A long day in Palo Alto yesterday left me with little energy for the Master Class that Menahem Pressler gave last night at the San Francisco Conservatory of Music, but I could not resist giving the event the best try I could muster. That effort sustained me through little more than the first performance, which was of the first movement of Joseph Haydn's A flat major piano trio (Hoboken XV/14); but there was much to be gained from this experience, most of which had to do with Pressler emphasizing the need for a light touch at the piano to keep the instrument from dominating the violin and cello. This is a problem which I have discussed in the past, which is the tendency of any chamber music for piano and strings to sound like a "concerto for piano and very small orchestra." As Pressler observed, Haydn complicates this situation with a piano part that has about 75% of the notes (leading to the joke, which only a pianist would dare tell, that this would justify the pianist getting 75% of the fee); and this set me to thinking about just what it was that Haydn had in mind in conceiving of such a piano trio in the first place.

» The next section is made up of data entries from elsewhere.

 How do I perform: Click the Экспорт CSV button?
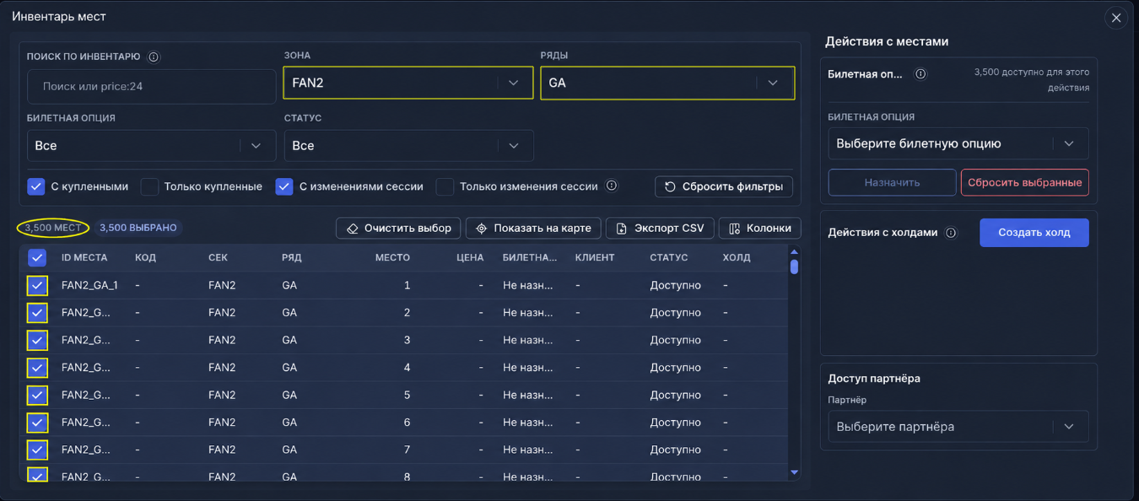click(x=660, y=229)
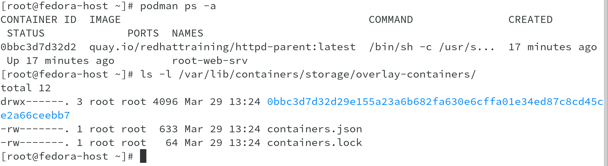608x166 pixels.
Task: Click container ID 0bbc3d7d32d2 in podman output
Action: (x=38, y=47)
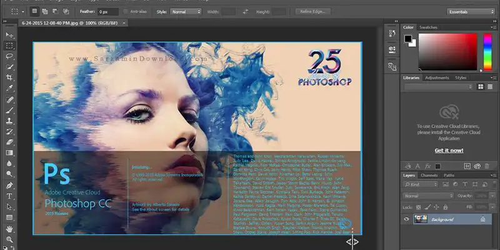Click the foreground color swatch
This screenshot has width=500, height=250.
click(408, 38)
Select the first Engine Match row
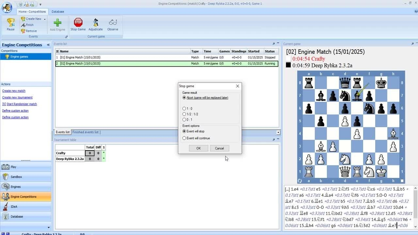 pyautogui.click(x=80, y=57)
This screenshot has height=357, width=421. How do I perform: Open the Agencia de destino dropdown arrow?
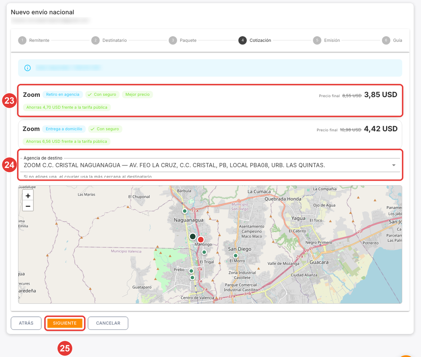coord(393,165)
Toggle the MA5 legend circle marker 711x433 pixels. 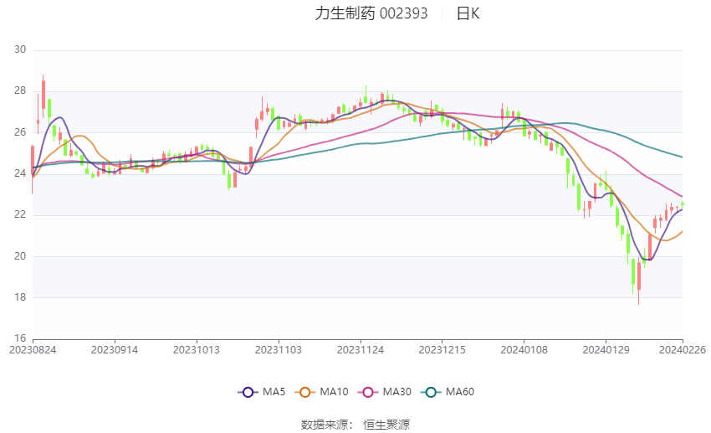pyautogui.click(x=248, y=392)
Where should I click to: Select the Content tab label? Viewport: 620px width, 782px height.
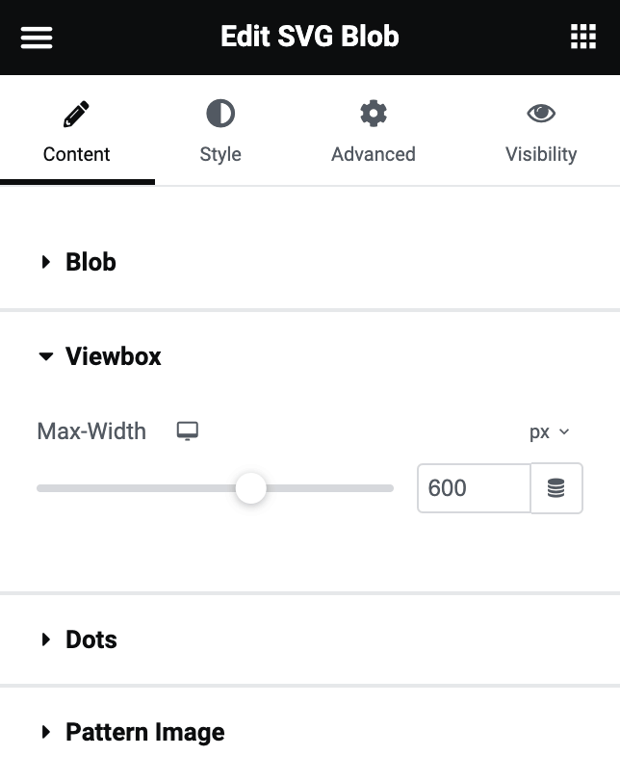[x=76, y=154]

It is clear that Haydn was not thinking in terms of a concerto form; but it might not be too far-fetched to assume that he was thinking of a piano sonata which happened to have two obbligato parts for a violin and a cello. What would the role of those parts be that would make them so "obligatory?" My hypothesis is that, if we consider how closely those parts follow the voices in the piano part, they serve to endow the very sound of those voices with an instrumental "coloration" that the piano cannot provide. This seemed to be the sort of goal Pressler was trying to achieve by getting the pianist to play softer and the violinist to play louder, particularly in one passage in which the violin had to parallel a rather delicate embellishing passage in the piano part. (I found it interesting, by the way, that Pressler never addressed the cellist in this session, even though my own feeling was that the cello is also primarily there for a different shade of that "coloration.")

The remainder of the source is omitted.